Based on these patterns, we can apply LMI in the following ways. (1) m1 is independent of m2 if pd is true on any of m1 and m2. That is, if m1 (or m2) will be discarded, then it does not need to be re-ordered with other messages. (2) m1 is independent of m2 if pi (or pc) is true on both m1 and m2. That is, the re-orderings do not matter because the local state is monotonically increasing by one (or changed to the same constant). (3) m1 and m2 are dependent if pm is true on m1 and pd is not true on m2. That is, since both messages modify the local state in unique ways, then the re-orderings can be “interesting” and hence should be exercised. All these rules are continuously evaluated before every event is enabled. If multiple cases are true, dependency has higher precedence than independency.

The remaining reduction policies are:

  • Crash-Message Independence specifies the independence relationship between a crash to be injected and outstanding messages. The tester is required to distinguish between cases that may lead to message sends, and cases that can only affect local state. For example, in a quorum system, a follower crash that still leaves a quorum of followers may only impact local state, but a crash that does not leave a quorum will result in election messages. In cases that only affect local state SAMC can skip redundant re-orderings of crashes with respect to outstanding messages.

  • Crash Recovery Symmetry (CRS) exploits symmetry to reduce the number of crash faults that need to be injected:

The intuition is that some crashes often lead to symmetrical recovery behaviors. For example, let’s assume a 4-node system with node roles FFFL. At this state, crashing the first or second or third node perhaps lead to the same recovery since all of them are followers, and thereby injecting one follower crash could be enough. Further on, if the system enters a slightly different state, FFLF, crashing any of the followers might give the same result as above.

  • Reboot Sychronization Symmetry (RSS) : “The intuition behind reboot synchronization symmetry (RSS) is similar to that of CRS.When a node reboots, it typically synchronizes itself with the peers. However, a reboot will not lead to a new scenario if the current state of the system is similar to the state when the node crashed. “

Pattern extraction

Given the patterns and associated generic event processing patterns, a software tester must write protocol specific rules by extracting patterns from their target systems.

Given the patterns described in previous sections, a tester must perform what we call an “extraction” phase. Here, the tester must extract the patterns from the target system and write protocol-specific rules specifically by filling in the predicates and abstractions as defined in previous sections… Currently, the extraction phase is manual; we leave automated approaches as a future work …. The processing patterns only cover high-level semantics; testers just fill in the predicates and abstractions but no more details.
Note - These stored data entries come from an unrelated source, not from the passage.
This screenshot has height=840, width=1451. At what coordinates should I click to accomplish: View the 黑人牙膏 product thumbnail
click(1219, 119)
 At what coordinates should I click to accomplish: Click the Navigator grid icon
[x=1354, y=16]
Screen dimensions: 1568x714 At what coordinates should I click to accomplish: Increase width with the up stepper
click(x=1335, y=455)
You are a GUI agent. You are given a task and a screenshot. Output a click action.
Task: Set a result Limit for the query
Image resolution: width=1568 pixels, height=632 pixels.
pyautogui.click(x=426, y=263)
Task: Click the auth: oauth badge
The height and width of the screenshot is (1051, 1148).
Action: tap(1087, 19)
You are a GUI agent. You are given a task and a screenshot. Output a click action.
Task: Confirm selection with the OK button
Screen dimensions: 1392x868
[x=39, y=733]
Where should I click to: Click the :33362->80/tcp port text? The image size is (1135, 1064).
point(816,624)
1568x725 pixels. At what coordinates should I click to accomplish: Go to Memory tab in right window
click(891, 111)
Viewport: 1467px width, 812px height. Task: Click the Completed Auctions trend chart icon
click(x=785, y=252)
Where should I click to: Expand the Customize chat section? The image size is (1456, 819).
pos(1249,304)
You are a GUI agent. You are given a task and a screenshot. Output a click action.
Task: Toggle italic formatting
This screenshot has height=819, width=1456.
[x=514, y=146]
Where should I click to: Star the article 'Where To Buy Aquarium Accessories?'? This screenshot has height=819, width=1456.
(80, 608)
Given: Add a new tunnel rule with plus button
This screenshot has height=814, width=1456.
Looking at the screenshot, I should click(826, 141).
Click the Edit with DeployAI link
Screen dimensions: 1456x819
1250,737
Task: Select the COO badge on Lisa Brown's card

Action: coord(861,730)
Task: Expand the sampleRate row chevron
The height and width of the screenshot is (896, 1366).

In fact, simple semantics are enough to significantly help dmck go faster to deeper states.

Here’s an example of the Local Message Independence specification for Zookeeper’s Leader Election protocol:

    bool pd : !newVote(m, s)
    
    bool pm : newVote(m, s)
    
    bool newVote(m, s) :
       if (m.ep > s.ep) 
         ret 1;
       else if (m.ep == s.ep) 
         if (m.tx > s.tx) 
           ret 1;
         else if (m.tx == s.tx && m.lid > s.lid) 
           ret 1;
           
       ret 0;      

I’m not a fan of the syntax here, but hopefully you get the idea of the level at which things need to be specified. (pd is the discard predicate, and pm is the modify predicate; ep = epoch, tx = latest tx id, lid = leader id).

The protocol-specific rules are written in only 35 LOC/protocol on average. This shows the simplicity of applying SAMC reduction policies across different systems and protocols; all the rigorous state exploration and reduction are automatically done by SAMPRO.